** Work required **
Rewrite the TOSCA research summary from "TOSCA is a collaboration" up to and including "the Netherlands participate.", substituting "partnership" for "collaboration".

** Given passage **
In short, Kenneth Gilhuijs's research entails the following:
Triage of Patients with High-risk Oral Squamous cell Carcinoma using Artificial Intelligence (TOSCA)
Oral squamous cell carcinoma (OSCC) is a type of cancer that affects the mouth and throat. It is relatively rare, accounting for 1-4% of all cancers in western countries with 971 new cases in the Netherlands in 2021. The presence of lymph node metastases - or the spread of cancer to the lymph nodes - is the most important factor in predicting the outcome of the disease.
Currently, patients at risk of occult - or hidden - lymph node metastases are treated with an elective neck dissection (END), a surgical procedure that removes lymph nodes from the neck. However, this procedure turns out to be unnecessary in 80% of early OSCC patients, exposing these patients to unnecessary morbidity.
An alternative is a sentinel lymph node biopsy (SNB), which involves removing and testing a single lymph node for cancer. If the sentinel node is negative, no further treatment is needed. If the sentinel node is positive, a second, more extensive, surgery is necessary (completed neck dissection), requiring repeat hospital admission and general anesthesia. Moreover, this second surgery is more difficult to perform after an elective neck dissection, risking more morbidity and delaying follow-up (adjuvant) treatment.
In this retrospective observational cohort study with approximately 1.000 patients from seven hospitals, we aim to develop a new strategy based on deep learning of MRI to refer the largest number of patients with occult lymph node metastases directly to completed neck dissection, instead of sentinel lymph node biopsy, without referring node-negative patients to neck dissection.
TOSCA is a collaboration between the Image Sciences Institute and the departments Head-and-neck surgical oncology, Radiology, and Radiotherapy of UMC Utrecht. In addition, six other head-and-neck oncology treatment centers in the Netherlands participate.

** Listed records **
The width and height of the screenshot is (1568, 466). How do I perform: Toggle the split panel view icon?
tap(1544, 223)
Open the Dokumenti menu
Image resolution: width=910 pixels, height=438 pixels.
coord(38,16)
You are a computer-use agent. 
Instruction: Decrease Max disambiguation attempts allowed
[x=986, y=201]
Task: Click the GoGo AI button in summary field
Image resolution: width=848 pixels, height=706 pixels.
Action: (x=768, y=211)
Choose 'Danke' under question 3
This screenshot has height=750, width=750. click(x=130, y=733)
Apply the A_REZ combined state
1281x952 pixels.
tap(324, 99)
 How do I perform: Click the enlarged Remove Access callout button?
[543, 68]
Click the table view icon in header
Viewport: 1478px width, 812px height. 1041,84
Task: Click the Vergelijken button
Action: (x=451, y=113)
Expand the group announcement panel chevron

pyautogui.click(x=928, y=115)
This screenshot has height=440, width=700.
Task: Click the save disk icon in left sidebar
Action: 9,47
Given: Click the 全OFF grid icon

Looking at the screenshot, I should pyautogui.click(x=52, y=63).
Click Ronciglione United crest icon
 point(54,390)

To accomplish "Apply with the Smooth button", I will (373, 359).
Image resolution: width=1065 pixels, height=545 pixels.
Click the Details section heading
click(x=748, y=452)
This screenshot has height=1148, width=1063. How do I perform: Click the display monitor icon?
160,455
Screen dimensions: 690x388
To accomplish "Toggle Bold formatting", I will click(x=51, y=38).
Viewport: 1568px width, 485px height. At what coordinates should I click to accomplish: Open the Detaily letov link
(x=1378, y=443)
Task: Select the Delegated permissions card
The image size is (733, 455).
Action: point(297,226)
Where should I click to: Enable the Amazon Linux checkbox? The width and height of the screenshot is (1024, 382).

** Answer section **
TOSCA is a partnership between the Image Sciences Institute and the departments Head-and-neck surgical oncology, Radiology, and Radiotherapy of UMC Utrecht. In addition, six other head-and-neck oncology treatment centers in the Netherlands participate.